[PATCH] D30691: [analyzer] Support for naive cross translational unit analysis

Thu Jun 15 11:19:28 PDT 2017

zaks.anna added a comment.

> -(Anna) Scan-build-py integration of the functionality is nearly finished (see https://github.com/rizsotto/scan-build/issues/83) (--ctu switch performs both analysis phases at once). This I think could go in a different patch, but until we could keep the ctu-build.py and ctu-analyze.py scripts. Do you agree?

It's important to bring this patch into the LLVM repo so that it becomes part of the clang/llvm project and is used. The whole point of adding CTU integration to scan-build-py is to make sure that there is a single tool that all/most users could use; adding the patch to a fork does not accomplish that goal. Also, I am not a fan of developing on downstream branches and that is against the LLVM Developer policy due to all the reasons described here: http://www.llvm.org/docs/DeveloperPolicy.html#incremental-development. This development style leads to fragmentation of the community and the project. Unfortunately, we often see cases where large patches developed out of tree never make it in as a result of not following this policy and it would be great to avoid this in the future.

> This I think could go in a different patch, but until we could keep the ctu-build.py and ctu-analyze.py scripts. Do you agree?

It would be best to just add the scan-build-py support to the tree, especially, since the new scrips are not tested.
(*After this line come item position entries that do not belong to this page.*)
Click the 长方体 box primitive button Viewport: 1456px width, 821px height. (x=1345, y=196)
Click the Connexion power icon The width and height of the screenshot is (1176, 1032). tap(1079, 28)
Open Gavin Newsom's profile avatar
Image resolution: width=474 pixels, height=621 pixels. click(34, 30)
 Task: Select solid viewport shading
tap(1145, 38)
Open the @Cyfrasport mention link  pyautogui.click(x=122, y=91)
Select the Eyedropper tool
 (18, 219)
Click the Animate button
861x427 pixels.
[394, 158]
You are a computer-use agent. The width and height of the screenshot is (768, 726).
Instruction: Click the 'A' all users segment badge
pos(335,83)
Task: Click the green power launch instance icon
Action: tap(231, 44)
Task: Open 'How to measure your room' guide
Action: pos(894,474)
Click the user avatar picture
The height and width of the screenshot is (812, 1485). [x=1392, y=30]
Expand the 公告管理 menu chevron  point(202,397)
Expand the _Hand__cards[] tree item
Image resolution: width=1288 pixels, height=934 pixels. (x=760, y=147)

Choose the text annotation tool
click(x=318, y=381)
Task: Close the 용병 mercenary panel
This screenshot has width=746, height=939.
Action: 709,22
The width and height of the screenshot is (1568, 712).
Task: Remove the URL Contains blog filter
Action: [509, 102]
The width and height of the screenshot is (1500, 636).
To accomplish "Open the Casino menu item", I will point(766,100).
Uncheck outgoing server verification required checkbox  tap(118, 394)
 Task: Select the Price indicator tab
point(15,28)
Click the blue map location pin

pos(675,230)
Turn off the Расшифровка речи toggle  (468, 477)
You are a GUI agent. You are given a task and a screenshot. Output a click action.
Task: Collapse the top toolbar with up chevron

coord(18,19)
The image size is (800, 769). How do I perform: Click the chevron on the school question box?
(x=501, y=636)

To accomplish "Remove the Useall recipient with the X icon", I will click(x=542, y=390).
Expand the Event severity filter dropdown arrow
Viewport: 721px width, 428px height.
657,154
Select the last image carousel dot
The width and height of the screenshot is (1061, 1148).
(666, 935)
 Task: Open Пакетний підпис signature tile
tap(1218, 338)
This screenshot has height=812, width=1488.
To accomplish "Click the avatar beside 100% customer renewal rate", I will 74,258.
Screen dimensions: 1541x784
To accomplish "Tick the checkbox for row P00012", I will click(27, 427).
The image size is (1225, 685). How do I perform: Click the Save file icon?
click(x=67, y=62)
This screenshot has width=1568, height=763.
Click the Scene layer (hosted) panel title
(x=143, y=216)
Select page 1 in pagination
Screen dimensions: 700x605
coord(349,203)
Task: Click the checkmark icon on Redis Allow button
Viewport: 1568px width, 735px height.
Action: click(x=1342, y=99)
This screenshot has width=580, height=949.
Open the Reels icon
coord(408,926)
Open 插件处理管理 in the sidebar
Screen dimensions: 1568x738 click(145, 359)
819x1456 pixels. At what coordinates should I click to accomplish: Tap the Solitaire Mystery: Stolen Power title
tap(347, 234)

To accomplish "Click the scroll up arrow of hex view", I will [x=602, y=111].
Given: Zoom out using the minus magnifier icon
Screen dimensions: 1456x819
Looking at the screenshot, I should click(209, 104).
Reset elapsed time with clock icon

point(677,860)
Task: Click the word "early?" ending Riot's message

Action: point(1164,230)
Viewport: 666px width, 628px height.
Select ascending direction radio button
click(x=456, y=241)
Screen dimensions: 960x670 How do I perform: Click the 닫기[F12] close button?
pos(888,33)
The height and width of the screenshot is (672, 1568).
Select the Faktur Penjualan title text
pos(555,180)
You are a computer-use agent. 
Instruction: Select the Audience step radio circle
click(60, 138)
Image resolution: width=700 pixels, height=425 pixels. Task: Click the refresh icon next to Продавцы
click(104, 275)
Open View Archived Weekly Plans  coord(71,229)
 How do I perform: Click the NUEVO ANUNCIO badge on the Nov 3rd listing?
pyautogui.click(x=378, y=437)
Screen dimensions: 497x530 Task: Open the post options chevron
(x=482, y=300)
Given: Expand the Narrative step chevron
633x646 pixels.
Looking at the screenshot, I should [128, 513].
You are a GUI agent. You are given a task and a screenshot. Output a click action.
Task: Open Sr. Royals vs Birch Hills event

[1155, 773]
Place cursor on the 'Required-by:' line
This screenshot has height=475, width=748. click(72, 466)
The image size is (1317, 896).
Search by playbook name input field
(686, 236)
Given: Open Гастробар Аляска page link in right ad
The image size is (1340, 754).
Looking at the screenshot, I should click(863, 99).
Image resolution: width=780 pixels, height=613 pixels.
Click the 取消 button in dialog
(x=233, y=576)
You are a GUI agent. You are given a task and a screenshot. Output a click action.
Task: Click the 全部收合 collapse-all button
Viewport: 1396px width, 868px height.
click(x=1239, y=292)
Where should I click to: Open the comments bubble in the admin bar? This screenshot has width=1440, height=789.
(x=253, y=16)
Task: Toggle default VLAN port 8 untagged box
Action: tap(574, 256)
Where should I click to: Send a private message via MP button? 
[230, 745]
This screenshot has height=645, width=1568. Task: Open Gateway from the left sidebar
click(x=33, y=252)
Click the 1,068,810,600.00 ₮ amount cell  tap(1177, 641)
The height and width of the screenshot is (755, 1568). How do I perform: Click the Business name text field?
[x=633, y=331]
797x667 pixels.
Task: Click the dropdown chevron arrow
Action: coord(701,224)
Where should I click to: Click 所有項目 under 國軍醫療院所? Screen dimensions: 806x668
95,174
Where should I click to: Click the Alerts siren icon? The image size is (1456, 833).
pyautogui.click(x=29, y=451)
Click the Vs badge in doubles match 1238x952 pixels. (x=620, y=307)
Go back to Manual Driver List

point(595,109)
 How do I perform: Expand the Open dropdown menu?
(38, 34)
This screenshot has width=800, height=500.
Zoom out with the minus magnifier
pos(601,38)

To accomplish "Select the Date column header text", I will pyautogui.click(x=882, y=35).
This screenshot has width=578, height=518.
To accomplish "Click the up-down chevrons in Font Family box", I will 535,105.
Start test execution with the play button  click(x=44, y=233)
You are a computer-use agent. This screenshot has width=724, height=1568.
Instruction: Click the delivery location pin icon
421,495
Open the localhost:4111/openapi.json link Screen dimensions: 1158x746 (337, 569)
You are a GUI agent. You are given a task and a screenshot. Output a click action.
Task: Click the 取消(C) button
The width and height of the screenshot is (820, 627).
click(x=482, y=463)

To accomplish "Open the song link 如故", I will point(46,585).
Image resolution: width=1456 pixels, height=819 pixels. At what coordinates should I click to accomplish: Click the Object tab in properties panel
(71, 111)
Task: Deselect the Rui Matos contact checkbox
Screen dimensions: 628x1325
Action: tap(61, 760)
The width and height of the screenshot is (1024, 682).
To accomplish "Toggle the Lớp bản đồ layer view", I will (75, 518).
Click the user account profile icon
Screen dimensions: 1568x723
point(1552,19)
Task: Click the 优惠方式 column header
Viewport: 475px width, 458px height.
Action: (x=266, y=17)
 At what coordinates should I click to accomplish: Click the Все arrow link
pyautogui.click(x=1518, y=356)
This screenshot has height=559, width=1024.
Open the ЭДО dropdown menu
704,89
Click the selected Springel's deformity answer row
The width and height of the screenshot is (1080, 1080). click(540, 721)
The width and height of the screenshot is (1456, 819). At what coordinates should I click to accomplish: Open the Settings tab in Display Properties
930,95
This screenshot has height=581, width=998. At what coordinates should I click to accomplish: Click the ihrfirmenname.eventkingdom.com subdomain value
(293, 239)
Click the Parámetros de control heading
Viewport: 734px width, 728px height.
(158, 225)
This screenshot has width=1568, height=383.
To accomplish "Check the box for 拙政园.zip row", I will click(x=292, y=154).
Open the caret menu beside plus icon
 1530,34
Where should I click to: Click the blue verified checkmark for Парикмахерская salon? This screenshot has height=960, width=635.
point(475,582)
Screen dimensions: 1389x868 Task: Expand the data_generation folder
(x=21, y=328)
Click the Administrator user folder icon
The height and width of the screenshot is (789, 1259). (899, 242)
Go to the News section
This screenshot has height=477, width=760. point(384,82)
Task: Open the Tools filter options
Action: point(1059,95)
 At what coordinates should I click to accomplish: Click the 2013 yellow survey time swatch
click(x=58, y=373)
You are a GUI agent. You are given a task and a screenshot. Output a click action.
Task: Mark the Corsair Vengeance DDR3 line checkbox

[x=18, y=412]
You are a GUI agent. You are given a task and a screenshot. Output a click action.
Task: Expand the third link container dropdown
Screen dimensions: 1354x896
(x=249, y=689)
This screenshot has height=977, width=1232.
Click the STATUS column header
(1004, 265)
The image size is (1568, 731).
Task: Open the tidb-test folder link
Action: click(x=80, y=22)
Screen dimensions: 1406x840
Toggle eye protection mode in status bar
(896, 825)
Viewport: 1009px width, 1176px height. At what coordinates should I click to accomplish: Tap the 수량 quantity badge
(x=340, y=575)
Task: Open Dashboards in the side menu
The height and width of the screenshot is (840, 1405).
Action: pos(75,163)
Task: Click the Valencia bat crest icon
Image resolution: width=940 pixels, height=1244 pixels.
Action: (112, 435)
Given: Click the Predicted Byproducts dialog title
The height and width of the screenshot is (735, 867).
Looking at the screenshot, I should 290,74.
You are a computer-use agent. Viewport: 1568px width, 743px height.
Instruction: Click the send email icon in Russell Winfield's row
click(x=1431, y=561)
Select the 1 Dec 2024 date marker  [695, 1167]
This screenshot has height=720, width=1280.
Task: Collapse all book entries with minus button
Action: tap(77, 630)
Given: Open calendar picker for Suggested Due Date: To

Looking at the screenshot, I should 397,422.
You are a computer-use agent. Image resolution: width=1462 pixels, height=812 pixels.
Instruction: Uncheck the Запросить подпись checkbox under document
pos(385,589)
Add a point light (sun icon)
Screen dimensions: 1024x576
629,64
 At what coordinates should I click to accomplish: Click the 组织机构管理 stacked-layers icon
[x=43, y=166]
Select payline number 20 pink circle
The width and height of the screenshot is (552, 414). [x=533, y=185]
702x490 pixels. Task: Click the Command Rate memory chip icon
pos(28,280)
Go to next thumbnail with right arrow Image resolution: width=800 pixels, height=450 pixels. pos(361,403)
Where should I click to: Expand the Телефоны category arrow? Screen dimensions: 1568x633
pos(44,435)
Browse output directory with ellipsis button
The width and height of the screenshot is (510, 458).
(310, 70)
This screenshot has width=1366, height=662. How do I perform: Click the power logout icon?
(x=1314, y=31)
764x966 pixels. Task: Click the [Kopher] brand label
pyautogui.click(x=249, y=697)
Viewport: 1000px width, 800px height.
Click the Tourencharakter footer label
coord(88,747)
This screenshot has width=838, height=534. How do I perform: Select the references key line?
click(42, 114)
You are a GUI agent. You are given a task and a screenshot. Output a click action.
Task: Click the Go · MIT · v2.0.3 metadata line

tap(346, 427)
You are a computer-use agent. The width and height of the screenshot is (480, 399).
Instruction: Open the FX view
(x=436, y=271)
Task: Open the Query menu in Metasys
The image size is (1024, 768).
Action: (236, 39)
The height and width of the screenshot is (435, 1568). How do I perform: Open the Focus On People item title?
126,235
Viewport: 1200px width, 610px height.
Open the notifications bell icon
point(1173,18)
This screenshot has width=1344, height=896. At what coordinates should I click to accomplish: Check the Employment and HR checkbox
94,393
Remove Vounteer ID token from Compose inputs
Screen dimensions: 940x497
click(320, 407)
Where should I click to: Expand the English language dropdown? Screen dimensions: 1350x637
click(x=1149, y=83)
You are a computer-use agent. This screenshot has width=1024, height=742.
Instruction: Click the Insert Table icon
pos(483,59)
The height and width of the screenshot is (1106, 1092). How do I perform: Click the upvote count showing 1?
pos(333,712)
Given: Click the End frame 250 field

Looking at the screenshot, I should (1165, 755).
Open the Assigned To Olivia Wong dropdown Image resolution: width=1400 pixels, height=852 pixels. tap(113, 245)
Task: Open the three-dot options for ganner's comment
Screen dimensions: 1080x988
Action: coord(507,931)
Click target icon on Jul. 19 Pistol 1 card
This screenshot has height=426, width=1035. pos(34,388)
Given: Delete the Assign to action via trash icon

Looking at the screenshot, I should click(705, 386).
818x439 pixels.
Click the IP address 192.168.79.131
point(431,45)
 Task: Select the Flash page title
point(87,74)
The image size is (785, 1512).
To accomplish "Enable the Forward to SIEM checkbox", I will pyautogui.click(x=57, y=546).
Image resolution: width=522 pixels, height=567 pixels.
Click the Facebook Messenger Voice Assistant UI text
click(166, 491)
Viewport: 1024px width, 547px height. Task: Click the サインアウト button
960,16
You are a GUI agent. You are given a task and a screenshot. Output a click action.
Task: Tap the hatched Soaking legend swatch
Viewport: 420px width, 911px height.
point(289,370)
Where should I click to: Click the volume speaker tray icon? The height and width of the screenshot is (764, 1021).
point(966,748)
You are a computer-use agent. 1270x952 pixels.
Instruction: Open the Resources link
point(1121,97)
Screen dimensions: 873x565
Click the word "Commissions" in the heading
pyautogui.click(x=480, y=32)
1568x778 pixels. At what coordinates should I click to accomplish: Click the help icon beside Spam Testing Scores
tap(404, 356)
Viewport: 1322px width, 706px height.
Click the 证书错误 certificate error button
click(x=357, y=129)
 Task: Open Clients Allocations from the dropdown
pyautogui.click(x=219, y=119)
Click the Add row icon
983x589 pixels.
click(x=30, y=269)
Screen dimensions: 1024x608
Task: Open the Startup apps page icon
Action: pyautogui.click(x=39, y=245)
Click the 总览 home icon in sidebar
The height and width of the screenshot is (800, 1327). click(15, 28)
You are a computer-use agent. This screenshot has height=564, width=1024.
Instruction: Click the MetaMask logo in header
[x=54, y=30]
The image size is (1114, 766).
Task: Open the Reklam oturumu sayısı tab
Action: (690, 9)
> -(Anna) Dumping the ASTs to the disk. We tried a version where, ASTs are not dumped in the 1st phase, but is recreated each time a function definition is needed from an external TU. It works fine, but the analysis time went up by 20-30% on open source C projects.

I am curious which optimization strategies you considered. An idea that @NoQ came up with was to serialize only the most used translation units. Another idea is to choose the TUs that a particular file has most dependencies on and only inline functions from those.

What mode would you prefer? Would you pay the 20%-30% in speed but reduce the huge disk consumption? That might be a good option, especially, if you have not exhausted the ideas on how to optimize.

> Is it OK to add this functionality in a next patch? Or should we it as an optional feature right now?

This depends on what the plan for going forward is. Specifically, if we do not need the serialization mode, you could remove that from this patch and add the new mode. If you think the serialization mode is essential going forward, we could have the other mode in a separate patch. (It would be useful to split out the serialization mode work into a separate patch so that we could revert it later on if we see that the other mode is better.)

I see some changes to the compiler proper, such as ASTImporter, ASTContext, SourceManager. We should split those changes into a separate patch and ask for review from people working on those components. You can point back to this patch, which would contain the analyzer related changes, and state that the other patch is blocking this work.

https://reviews.llvm.org/D30691